Una domenica mattina, mentre mia madre era intenta a preparare il pranzo, rimasi in camera mia. La lettura era l'unica consolazione, mi permetteva di alleggerire il peso delle mie colpe. Presi un libro dalla scrivania e, accidentalmente, la collanina che mi aveva regalato Christian, cadde per terra. Rivederla mi provocò dei brividi, un senso di nausea attaccò la bocca del mio stomaco.

Il dolore che gli ho causato, bussò alla mia porta. Lo vidi palesarsi davanti a me e afferrarmi dalla gola. Il respiro diventò debole, le palpitazioni crebbero sempre di più e, senza accorgermene, mi ritrovai in piedi sul davanzale della finestra. Come ero finita lì? Il demone continuava a incitarmi, cercò di convincermi a saltare; avrei ritrovato la pace.

Mi suggerì che solo così sarei riuscita a riconciliarmi con mia nonna. Inoltre, ogni sofferenza sarebbe sparita. Mi disse anche che avrei smesso di ferire le persone e il mio cuore si sarebbe alleggerito. Il vento invernale accarezzò il mio viso, tremando allungai una gamba; lui, soddisfatto del suo operato, sogghignava.

Il suo scopo era quasi raggiunto, quando all'improvviso una mano afferrò il mio braccio e mi trascinò via.
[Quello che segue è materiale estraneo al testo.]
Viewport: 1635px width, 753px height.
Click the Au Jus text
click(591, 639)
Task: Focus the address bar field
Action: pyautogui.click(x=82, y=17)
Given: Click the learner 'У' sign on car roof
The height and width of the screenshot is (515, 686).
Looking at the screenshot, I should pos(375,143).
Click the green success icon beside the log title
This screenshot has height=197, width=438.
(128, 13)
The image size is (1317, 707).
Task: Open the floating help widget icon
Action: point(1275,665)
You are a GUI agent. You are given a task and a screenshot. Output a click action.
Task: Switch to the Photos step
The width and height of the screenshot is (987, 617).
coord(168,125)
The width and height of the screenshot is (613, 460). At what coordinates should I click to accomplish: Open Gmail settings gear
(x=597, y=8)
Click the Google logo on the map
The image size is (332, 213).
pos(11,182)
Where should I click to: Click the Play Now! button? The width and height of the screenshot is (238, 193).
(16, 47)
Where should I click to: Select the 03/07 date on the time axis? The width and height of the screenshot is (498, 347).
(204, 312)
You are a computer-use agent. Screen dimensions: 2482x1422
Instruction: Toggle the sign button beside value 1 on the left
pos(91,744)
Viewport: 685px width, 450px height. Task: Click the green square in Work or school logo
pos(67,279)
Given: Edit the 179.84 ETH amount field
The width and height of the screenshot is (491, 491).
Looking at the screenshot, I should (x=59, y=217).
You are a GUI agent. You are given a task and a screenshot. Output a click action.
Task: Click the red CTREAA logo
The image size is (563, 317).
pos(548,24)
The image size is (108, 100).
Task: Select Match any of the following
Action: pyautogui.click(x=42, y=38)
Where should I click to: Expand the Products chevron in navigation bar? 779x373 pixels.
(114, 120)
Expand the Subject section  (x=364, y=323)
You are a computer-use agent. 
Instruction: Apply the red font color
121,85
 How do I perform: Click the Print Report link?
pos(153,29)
Jessica era terrorizzata, non mi aveva mai visto compiere un atto del genere. Mi abbracciò, pianse, rimase in silenzio. Priva di emozioni, restai inerme.

Non aveva più senso continuare a vivere, la sofferenza era troppa. All'improvviso un giramento di testa le provocò delle vertigini. Svenne su di me e fu in quel momento che mi risvegliai. La presi delicatamente e la poggiai sul mio letto, corsi da mio padre e chiamai aiuto.

Mentre cercò di soccorrerla, mi passò il cellulare supplicandomi di chiamare il medico. Tremai perché ero a conoscenza che il suo caso complesso era stato affidato al primario Christian Owen. Digitai il numero in preda all'ansia, rispose e risentire quella voce fu come una lancia che mi colpì in pieno petto.

Dopo un respiro profondo, gli raccontai quello che stava accadendo e lui mi assicurò che si sarebbe mosso tempestivamente. Avrei voluto accertarmi che stesse bene ma non feci in tempo, riattaccò all'istante. Fu l'ultima volta che lo sentii.

Dopo circa una settimana venni ammessa a un corso di biotecnologie presso Yale, così decisi di andare via. Per poter ricostruire la mia vita disastrata, avevo bisogno di creare un distacco dal mio passato.